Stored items
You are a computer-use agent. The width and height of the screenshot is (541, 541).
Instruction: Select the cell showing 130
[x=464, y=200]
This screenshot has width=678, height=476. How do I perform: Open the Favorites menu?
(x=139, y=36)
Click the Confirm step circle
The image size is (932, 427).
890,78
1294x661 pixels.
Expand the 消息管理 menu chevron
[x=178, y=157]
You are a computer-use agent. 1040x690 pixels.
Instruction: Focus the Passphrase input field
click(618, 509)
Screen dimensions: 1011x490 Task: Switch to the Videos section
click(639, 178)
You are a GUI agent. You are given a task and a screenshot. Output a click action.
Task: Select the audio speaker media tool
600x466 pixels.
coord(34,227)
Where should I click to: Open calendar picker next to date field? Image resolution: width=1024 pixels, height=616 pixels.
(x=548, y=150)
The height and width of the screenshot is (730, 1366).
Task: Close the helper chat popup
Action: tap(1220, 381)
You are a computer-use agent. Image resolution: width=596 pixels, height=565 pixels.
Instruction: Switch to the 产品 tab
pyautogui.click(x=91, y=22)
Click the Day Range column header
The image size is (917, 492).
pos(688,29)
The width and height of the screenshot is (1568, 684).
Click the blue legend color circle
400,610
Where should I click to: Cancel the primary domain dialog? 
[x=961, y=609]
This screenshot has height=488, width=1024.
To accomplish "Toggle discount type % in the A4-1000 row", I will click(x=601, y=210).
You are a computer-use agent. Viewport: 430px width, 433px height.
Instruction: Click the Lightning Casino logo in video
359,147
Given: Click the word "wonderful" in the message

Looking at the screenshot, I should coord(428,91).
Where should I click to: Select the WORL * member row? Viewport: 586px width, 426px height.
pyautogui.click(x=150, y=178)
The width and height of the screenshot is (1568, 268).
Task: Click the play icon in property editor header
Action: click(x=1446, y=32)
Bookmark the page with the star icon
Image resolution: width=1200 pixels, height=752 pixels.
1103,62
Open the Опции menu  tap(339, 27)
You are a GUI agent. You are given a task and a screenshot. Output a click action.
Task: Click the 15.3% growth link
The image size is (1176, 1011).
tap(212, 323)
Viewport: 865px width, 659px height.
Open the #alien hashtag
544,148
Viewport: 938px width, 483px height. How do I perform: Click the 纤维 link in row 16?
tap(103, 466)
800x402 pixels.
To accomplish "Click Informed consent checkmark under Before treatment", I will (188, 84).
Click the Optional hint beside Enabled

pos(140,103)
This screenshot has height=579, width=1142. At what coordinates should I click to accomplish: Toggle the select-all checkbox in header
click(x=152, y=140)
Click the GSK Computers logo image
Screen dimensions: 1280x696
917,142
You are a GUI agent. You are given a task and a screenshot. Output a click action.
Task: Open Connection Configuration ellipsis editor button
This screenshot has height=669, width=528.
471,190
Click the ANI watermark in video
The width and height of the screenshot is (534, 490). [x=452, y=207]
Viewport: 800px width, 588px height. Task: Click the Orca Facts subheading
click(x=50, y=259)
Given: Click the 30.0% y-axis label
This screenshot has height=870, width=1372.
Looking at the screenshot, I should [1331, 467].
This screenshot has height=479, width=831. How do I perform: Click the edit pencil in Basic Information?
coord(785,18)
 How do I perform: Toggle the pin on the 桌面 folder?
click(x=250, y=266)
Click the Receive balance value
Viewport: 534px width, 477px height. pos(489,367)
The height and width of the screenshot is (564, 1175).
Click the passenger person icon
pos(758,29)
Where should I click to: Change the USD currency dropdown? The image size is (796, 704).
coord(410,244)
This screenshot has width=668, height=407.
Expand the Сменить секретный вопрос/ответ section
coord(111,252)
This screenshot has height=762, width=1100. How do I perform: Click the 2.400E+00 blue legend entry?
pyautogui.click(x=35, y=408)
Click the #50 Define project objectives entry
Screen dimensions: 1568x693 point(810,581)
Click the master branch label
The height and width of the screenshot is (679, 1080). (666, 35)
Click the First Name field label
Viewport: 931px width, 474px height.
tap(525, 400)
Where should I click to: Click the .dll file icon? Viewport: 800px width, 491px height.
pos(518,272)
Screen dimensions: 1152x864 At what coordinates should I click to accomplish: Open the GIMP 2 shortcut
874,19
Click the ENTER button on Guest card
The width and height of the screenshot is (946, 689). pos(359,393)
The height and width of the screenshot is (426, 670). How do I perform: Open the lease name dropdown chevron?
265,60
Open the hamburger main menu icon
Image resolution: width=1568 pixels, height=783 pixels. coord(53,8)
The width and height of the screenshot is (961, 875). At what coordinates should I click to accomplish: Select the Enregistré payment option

### EXERCISE BRIEF
Transcribe each record above exactly. Skip none.

### OUTPUT OF THE EXERCISE
You are a computer-use agent. The width and height of the screenshot is (541, 541).
Instruction: Select the cell showing 130
[x=464, y=200]
This screenshot has width=678, height=476. How do I perform: Open the Favorites menu?
(x=139, y=36)
Click the Confirm step circle
The image size is (932, 427).
890,78
1294x661 pixels.
Expand the 消息管理 menu chevron
[x=178, y=157]
You are a computer-use agent. 1040x690 pixels.
Instruction: Focus the Passphrase input field
click(618, 509)
Screen dimensions: 1011x490 Task: Switch to the Videos section
click(639, 178)
You are a GUI agent. You are given a task and a screenshot. Output a click action.
Task: Select the audio speaker media tool
600x466 pixels.
coord(34,227)
Where should I click to: Open calendar picker next to date field? Image resolution: width=1024 pixels, height=616 pixels.
(x=548, y=150)
The height and width of the screenshot is (730, 1366).
Task: Close the helper chat popup
Action: tap(1220, 381)
You are a computer-use agent. Image resolution: width=596 pixels, height=565 pixels.
Instruction: Switch to the 产品 tab
pyautogui.click(x=91, y=22)
Click the Day Range column header
The image size is (917, 492).
pos(688,29)
The width and height of the screenshot is (1568, 684).
Click the blue legend color circle
400,610
Where should I click to: Cancel the primary domain dialog? 
[x=961, y=609]
This screenshot has height=488, width=1024.
To accomplish "Toggle discount type % in the A4-1000 row", I will click(x=601, y=210).
You are a computer-use agent. Viewport: 430px width, 433px height.
Instruction: Click the Lightning Casino logo in video
359,147
Given: Click the word "wonderful" in the message

Looking at the screenshot, I should coord(428,91).
Where should I click to: Select the WORL * member row? Viewport: 586px width, 426px height.
pyautogui.click(x=150, y=178)
The width and height of the screenshot is (1568, 268).
Task: Click the play icon in property editor header
Action: click(x=1446, y=32)
Bookmark the page with the star icon
Image resolution: width=1200 pixels, height=752 pixels.
1103,62
Open the Опции menu  tap(339, 27)
You are a GUI agent. You are given a task and a screenshot. Output a click action.
Task: Click the 15.3% growth link
The image size is (1176, 1011).
tap(212, 323)
Viewport: 865px width, 659px height.
Open the #alien hashtag
544,148
Viewport: 938px width, 483px height. How do I perform: Click the 纤维 link in row 16?
tap(103, 466)
800x402 pixels.
To accomplish "Click Informed consent checkmark under Before treatment", I will (188, 84).
Click the Optional hint beside Enabled

pos(140,103)
This screenshot has height=579, width=1142. At what coordinates should I click to accomplish: Toggle the select-all checkbox in header
click(x=152, y=140)
Click the GSK Computers logo image
Screen dimensions: 1280x696
917,142
You are a GUI agent. You are given a task and a screenshot. Output a click action.
Task: Open Connection Configuration ellipsis editor button
This screenshot has height=669, width=528.
471,190
Click the ANI watermark in video
The width and height of the screenshot is (534, 490). [x=452, y=207]
Viewport: 800px width, 588px height. Task: Click the Orca Facts subheading
click(x=50, y=259)
Given: Click the 30.0% y-axis label
This screenshot has height=870, width=1372.
Looking at the screenshot, I should [1331, 467].
This screenshot has height=479, width=831. How do I perform: Click the edit pencil in Basic Information?
coord(785,18)
 How do I perform: Toggle the pin on the 桌面 folder?
click(x=250, y=266)
Click the Receive balance value
Viewport: 534px width, 477px height. pos(489,367)
The height and width of the screenshot is (564, 1175).
Click the passenger person icon
pos(758,29)
Where should I click to: Change the USD currency dropdown? The image size is (796, 704).
coord(410,244)
This screenshot has width=668, height=407.
Expand the Сменить секретный вопрос/ответ section
coord(111,252)
This screenshot has height=762, width=1100. How do I perform: Click the 2.400E+00 blue legend entry?
pyautogui.click(x=35, y=408)
Click the #50 Define project objectives entry
Screen dimensions: 1568x693 point(810,581)
Click the master branch label
The height and width of the screenshot is (679, 1080). (666, 35)
Click the First Name field label
Viewport: 931px width, 474px height.
tap(525, 400)
Where should I click to: Click the .dll file icon? Viewport: 800px width, 491px height.
pos(518,272)
Screen dimensions: 1152x864 At what coordinates should I click to accomplish: Open the GIMP 2 shortcut
874,19
Click the ENTER button on Guest card
The width and height of the screenshot is (946, 689). pos(359,393)
The height and width of the screenshot is (426, 670). How do I perform: Open the lease name dropdown chevron?
265,60
Open the hamburger main menu icon
Image resolution: width=1568 pixels, height=783 pixels. coord(53,8)
The width and height of the screenshot is (961, 875). At what coordinates should I click to accomplish: Select the Enregistré payment option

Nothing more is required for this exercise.